■ **Try it**:
Your answer should consist only of the lines below from the one with "Task: Click the Help" through the one with "The height and width of the screenshot is (967, 1655).", copied exactly.

══ Recorded data ══

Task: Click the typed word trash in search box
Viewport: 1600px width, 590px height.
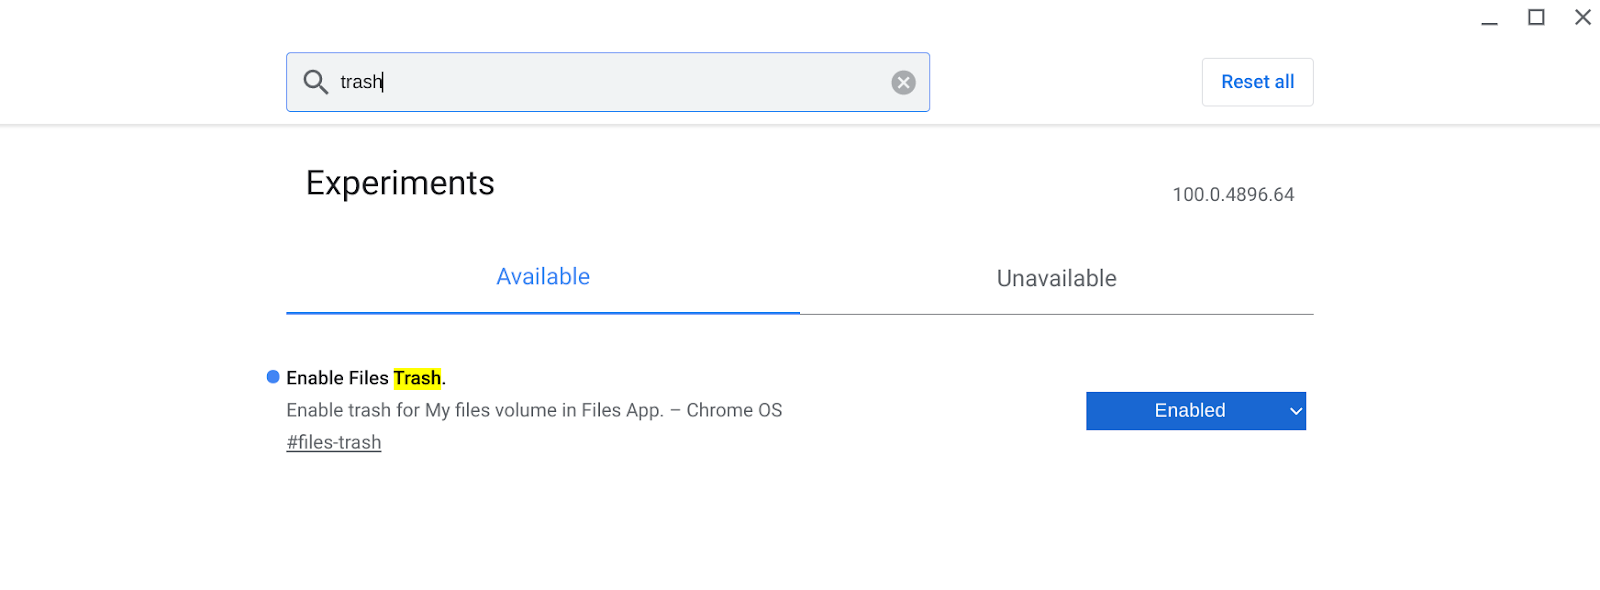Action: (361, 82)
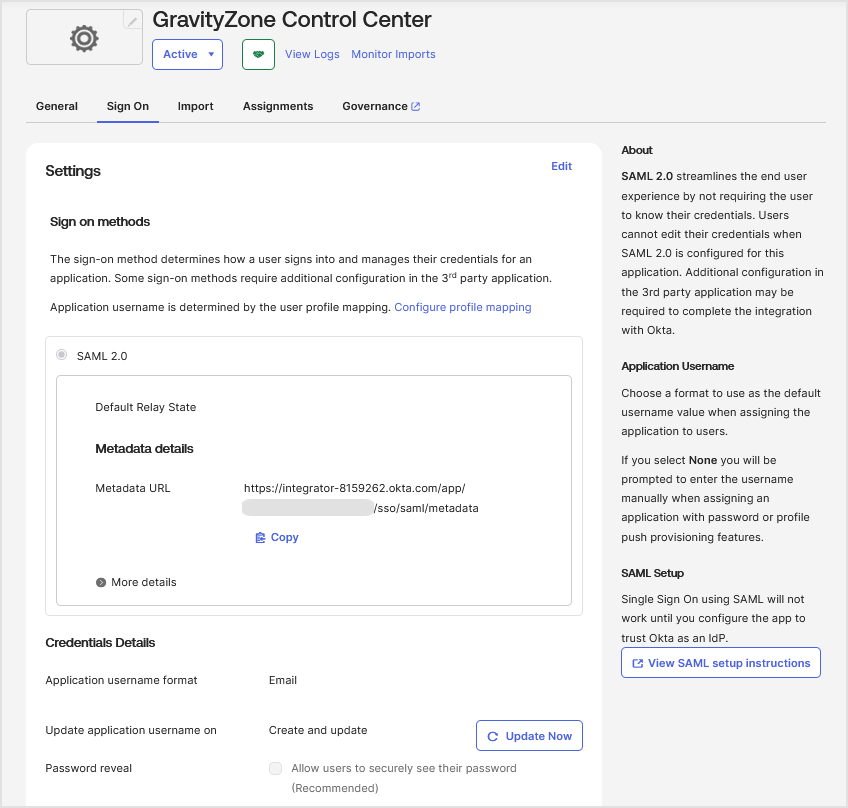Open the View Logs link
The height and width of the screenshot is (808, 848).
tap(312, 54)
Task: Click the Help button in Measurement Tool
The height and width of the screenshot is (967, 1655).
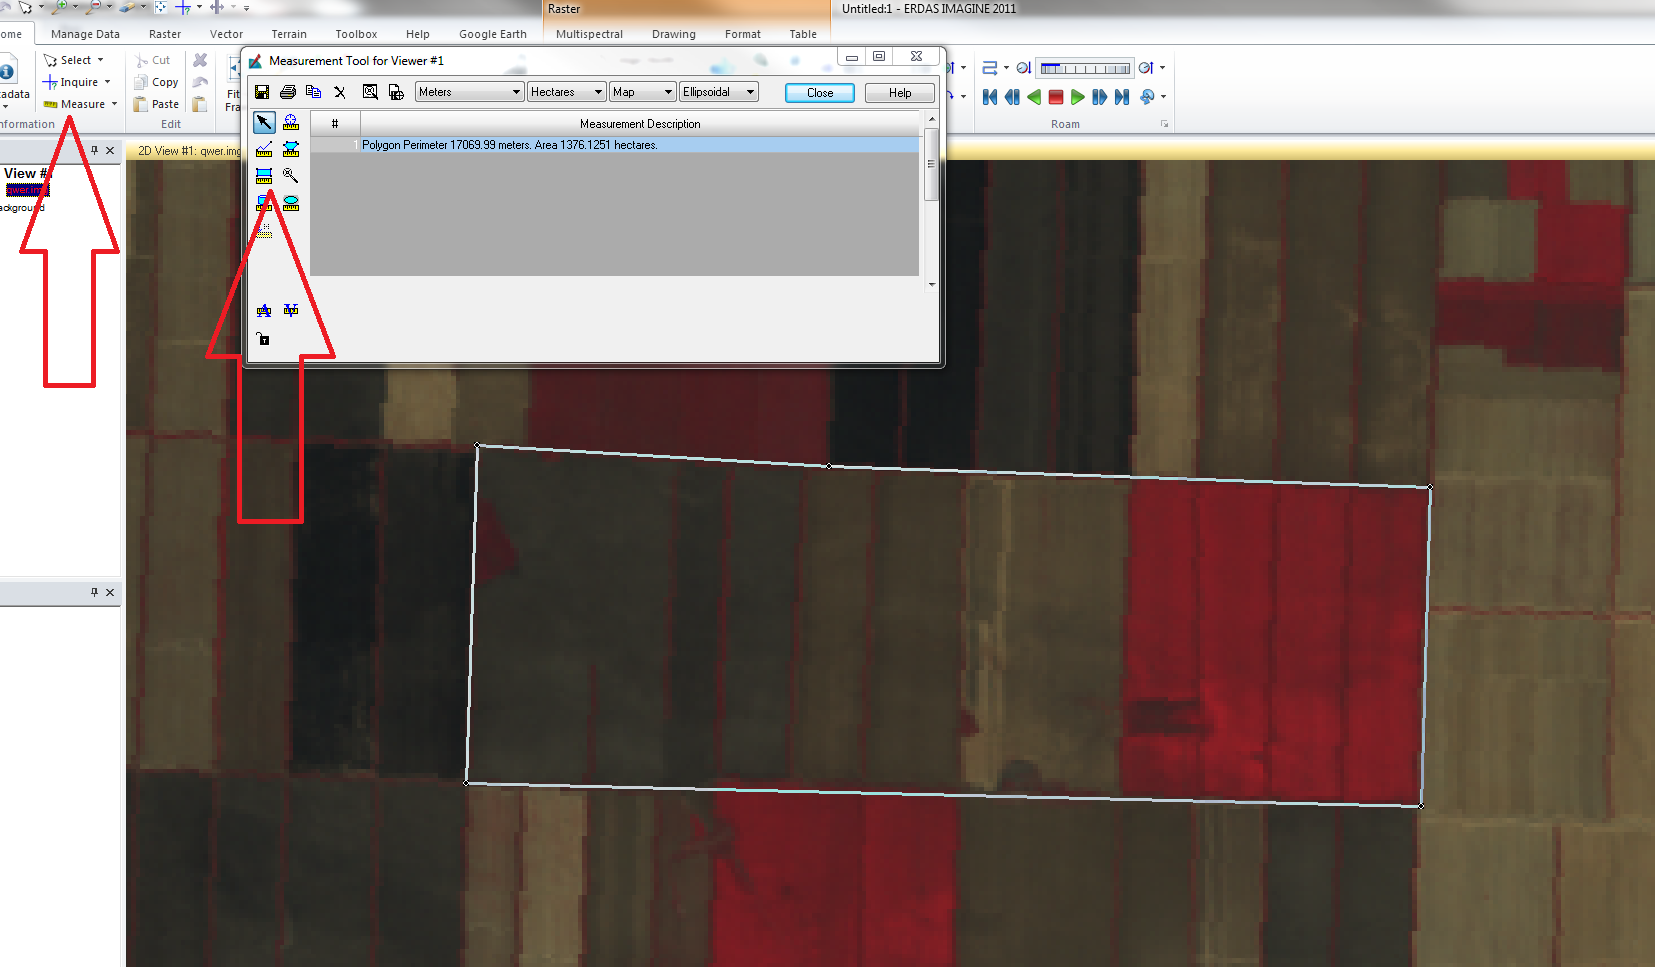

═══
══ Recorded data ══

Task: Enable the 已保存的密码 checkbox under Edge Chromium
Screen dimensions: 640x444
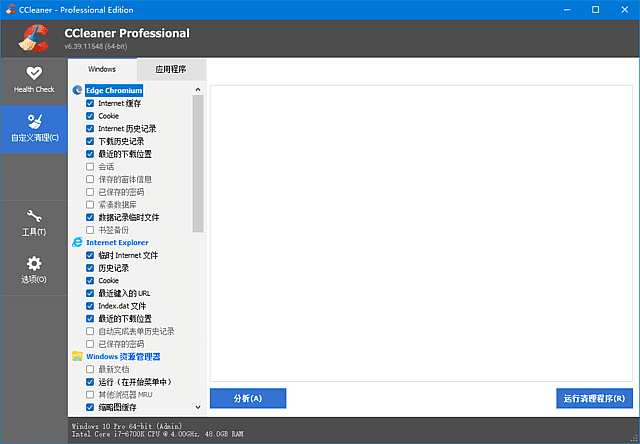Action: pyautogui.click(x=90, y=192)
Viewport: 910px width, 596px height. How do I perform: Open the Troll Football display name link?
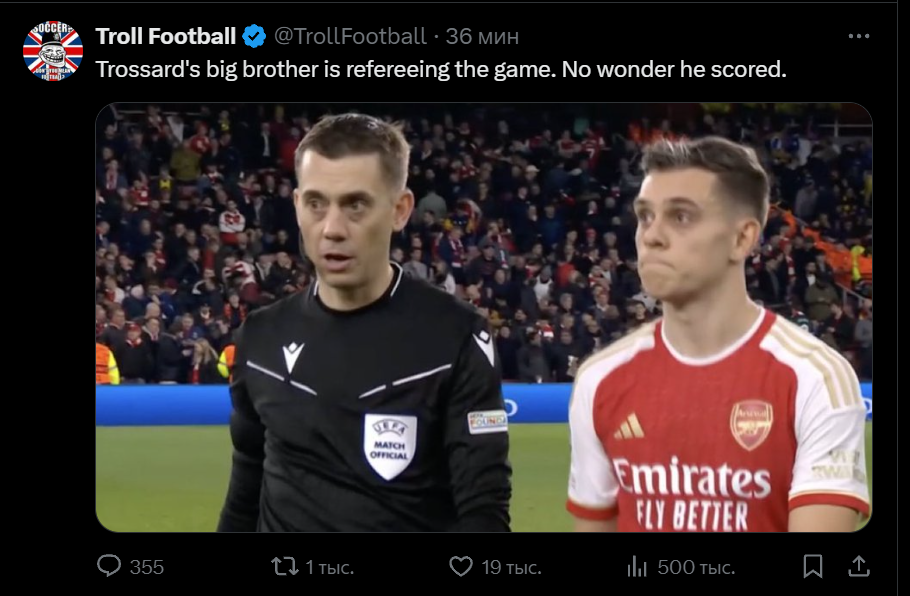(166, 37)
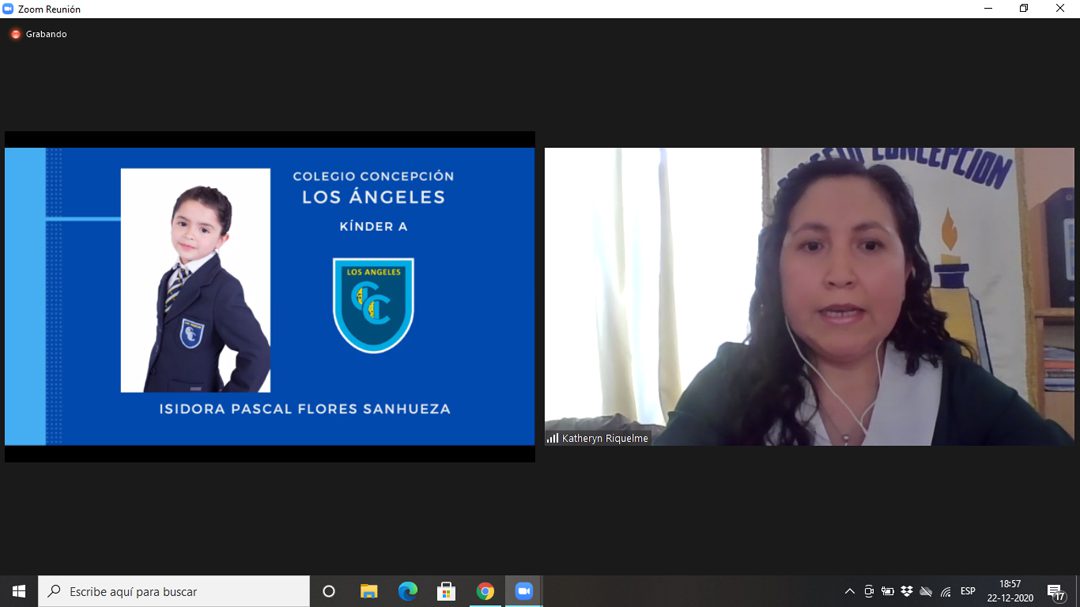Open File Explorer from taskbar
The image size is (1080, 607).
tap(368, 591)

═══

■ **Exercise output**:
Task: Click the Help button in Measurement Tool
The height and width of the screenshot is (967, 1655).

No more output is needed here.